__Supplied records__

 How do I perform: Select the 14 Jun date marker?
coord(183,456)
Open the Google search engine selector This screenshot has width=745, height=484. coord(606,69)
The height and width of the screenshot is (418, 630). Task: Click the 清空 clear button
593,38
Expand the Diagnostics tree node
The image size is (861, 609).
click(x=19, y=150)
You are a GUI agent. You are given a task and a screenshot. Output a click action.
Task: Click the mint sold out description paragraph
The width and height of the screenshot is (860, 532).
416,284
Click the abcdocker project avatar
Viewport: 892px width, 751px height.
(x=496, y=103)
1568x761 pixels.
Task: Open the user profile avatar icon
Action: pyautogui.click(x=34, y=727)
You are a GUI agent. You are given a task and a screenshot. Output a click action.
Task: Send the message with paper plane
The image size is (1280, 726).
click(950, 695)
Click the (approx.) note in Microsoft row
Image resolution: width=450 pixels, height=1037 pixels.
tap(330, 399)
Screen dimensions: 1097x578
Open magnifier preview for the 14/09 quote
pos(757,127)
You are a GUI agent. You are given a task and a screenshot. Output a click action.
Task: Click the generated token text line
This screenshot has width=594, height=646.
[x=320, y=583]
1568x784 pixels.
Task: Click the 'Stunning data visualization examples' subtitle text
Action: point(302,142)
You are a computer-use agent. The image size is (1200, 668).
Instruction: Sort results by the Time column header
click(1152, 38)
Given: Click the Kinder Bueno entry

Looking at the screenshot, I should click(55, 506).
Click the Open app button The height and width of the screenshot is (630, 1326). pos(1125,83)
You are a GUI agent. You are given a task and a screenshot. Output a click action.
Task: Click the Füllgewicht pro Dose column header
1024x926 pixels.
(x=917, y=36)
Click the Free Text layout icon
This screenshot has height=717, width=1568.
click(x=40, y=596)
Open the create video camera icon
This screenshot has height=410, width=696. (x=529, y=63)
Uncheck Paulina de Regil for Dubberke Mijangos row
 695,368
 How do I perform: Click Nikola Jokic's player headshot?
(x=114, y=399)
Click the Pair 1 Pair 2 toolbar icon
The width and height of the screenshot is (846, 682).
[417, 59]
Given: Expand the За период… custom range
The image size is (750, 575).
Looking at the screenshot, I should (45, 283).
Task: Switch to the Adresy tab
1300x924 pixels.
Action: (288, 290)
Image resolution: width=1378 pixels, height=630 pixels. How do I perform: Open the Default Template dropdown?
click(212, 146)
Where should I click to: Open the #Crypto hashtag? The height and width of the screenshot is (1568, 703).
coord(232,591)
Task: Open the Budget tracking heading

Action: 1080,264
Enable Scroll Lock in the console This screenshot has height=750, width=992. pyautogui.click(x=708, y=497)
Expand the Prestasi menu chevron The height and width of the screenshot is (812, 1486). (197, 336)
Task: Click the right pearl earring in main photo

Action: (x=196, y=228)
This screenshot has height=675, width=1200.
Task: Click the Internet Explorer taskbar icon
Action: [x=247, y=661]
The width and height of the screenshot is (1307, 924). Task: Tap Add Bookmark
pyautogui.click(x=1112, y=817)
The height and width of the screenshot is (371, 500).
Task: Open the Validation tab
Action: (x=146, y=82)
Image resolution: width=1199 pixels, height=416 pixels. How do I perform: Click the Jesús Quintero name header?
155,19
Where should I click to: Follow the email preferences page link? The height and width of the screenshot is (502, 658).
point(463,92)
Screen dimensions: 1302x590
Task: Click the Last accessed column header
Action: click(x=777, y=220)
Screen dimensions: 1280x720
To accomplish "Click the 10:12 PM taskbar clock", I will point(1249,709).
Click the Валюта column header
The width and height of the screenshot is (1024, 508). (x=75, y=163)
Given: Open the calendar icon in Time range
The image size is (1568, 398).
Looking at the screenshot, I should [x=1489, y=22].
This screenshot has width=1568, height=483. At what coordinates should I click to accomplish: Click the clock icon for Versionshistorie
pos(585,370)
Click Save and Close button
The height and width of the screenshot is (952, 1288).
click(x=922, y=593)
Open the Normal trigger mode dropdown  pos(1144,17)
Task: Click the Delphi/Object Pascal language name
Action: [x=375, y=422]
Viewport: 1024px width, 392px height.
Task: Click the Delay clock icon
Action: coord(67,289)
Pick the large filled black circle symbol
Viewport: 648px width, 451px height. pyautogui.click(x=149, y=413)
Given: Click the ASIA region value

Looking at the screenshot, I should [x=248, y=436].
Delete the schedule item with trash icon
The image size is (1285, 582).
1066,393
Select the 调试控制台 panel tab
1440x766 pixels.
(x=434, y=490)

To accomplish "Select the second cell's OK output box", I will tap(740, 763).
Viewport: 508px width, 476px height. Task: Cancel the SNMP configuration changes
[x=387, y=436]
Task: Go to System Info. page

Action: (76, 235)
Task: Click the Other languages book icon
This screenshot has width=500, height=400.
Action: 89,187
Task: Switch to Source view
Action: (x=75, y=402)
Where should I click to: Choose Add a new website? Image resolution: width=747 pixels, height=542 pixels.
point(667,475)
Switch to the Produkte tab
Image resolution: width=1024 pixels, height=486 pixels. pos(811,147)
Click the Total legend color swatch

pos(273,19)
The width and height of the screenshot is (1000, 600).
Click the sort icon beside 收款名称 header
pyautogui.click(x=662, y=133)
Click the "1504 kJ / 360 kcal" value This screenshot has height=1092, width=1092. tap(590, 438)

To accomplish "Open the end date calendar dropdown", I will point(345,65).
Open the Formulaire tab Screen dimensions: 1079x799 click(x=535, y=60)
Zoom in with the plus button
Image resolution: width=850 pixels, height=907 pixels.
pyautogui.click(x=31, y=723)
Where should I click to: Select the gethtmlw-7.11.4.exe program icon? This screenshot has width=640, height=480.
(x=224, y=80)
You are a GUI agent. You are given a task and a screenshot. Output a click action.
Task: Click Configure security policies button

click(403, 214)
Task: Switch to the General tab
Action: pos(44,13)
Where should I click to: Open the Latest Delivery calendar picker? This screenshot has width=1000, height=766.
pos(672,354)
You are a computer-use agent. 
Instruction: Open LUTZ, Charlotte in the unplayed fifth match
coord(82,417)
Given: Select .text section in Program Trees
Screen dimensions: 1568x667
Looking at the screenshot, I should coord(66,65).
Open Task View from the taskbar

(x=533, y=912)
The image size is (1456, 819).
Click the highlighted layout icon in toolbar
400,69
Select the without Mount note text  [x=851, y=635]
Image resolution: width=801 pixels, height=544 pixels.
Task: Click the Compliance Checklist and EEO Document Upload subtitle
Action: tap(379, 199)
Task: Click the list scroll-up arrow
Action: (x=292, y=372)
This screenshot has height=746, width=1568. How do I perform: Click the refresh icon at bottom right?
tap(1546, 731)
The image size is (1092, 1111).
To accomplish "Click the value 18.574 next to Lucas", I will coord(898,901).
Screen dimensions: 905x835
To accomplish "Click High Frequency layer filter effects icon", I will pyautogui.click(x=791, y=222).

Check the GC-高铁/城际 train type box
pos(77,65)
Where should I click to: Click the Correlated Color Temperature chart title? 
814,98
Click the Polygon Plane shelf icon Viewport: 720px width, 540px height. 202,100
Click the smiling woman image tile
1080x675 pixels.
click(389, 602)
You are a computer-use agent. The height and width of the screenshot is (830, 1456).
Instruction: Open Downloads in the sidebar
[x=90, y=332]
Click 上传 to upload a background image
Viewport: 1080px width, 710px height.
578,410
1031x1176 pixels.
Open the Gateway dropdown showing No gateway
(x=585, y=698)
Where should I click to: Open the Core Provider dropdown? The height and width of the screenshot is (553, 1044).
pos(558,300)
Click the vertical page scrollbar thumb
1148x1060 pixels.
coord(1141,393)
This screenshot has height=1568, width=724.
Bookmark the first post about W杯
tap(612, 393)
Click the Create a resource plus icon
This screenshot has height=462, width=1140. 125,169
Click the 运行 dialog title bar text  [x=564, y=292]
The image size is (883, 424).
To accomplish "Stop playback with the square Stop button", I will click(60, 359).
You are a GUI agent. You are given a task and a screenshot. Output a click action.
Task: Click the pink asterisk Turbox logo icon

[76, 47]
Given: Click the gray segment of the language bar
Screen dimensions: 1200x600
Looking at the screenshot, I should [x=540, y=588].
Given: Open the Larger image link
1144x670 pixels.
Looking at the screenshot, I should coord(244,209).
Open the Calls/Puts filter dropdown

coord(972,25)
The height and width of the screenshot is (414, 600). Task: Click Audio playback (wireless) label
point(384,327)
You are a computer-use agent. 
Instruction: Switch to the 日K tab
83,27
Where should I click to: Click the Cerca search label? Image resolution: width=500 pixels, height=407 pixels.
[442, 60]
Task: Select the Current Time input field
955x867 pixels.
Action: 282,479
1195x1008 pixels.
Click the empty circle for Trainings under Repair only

__What you have to do__
Out of the entries above, write out only the lines between the line holding "Where should I click to: Open the Latest" and the line holding "Click the 运行", inclusive, each exactly as given.

__Exercise result__
Where should I click to: Open the Latest Delivery calendar picker? This screenshot has width=1000, height=766.
pos(672,354)
You are a computer-use agent. 
Instruction: Open LUTZ, Charlotte in the unplayed fifth match
coord(82,417)
Given: Select .text section in Program Trees
Screen dimensions: 1568x667
Looking at the screenshot, I should coord(66,65).
Open Task View from the taskbar

(x=533, y=912)
The image size is (1456, 819).
Click the highlighted layout icon in toolbar
400,69
Select the without Mount note text  [x=851, y=635]
Image resolution: width=801 pixels, height=544 pixels.
Task: Click the Compliance Checklist and EEO Document Upload subtitle
Action: tap(379, 199)
Task: Click the list scroll-up arrow
Action: (x=292, y=372)
This screenshot has height=746, width=1568. How do I perform: Click the refresh icon at bottom right?
tap(1546, 731)
The image size is (1092, 1111).
To accomplish "Click the value 18.574 next to Lucas", I will coord(898,901).
Screen dimensions: 905x835
To accomplish "Click High Frequency layer filter effects icon", I will pyautogui.click(x=791, y=222).

Check the GC-高铁/城际 train type box
pos(77,65)
Where should I click to: Click the Correlated Color Temperature chart title? 
814,98
Click the Polygon Plane shelf icon Viewport: 720px width, 540px height. 202,100
Click the smiling woman image tile
1080x675 pixels.
click(389, 602)
You are a computer-use agent. The height and width of the screenshot is (830, 1456).
Instruction: Open Downloads in the sidebar
[x=90, y=332]
Click 上传 to upload a background image
Viewport: 1080px width, 710px height.
578,410
1031x1176 pixels.
Open the Gateway dropdown showing No gateway
(x=585, y=698)
Where should I click to: Open the Core Provider dropdown? The height and width of the screenshot is (553, 1044).
pos(558,300)
Click the vertical page scrollbar thumb
1148x1060 pixels.
coord(1141,393)
This screenshot has height=1568, width=724.
Bookmark the first post about W杯
tap(612, 393)
Click the Create a resource plus icon
This screenshot has height=462, width=1140. 125,169
Click the 运行 dialog title bar text  [x=564, y=292]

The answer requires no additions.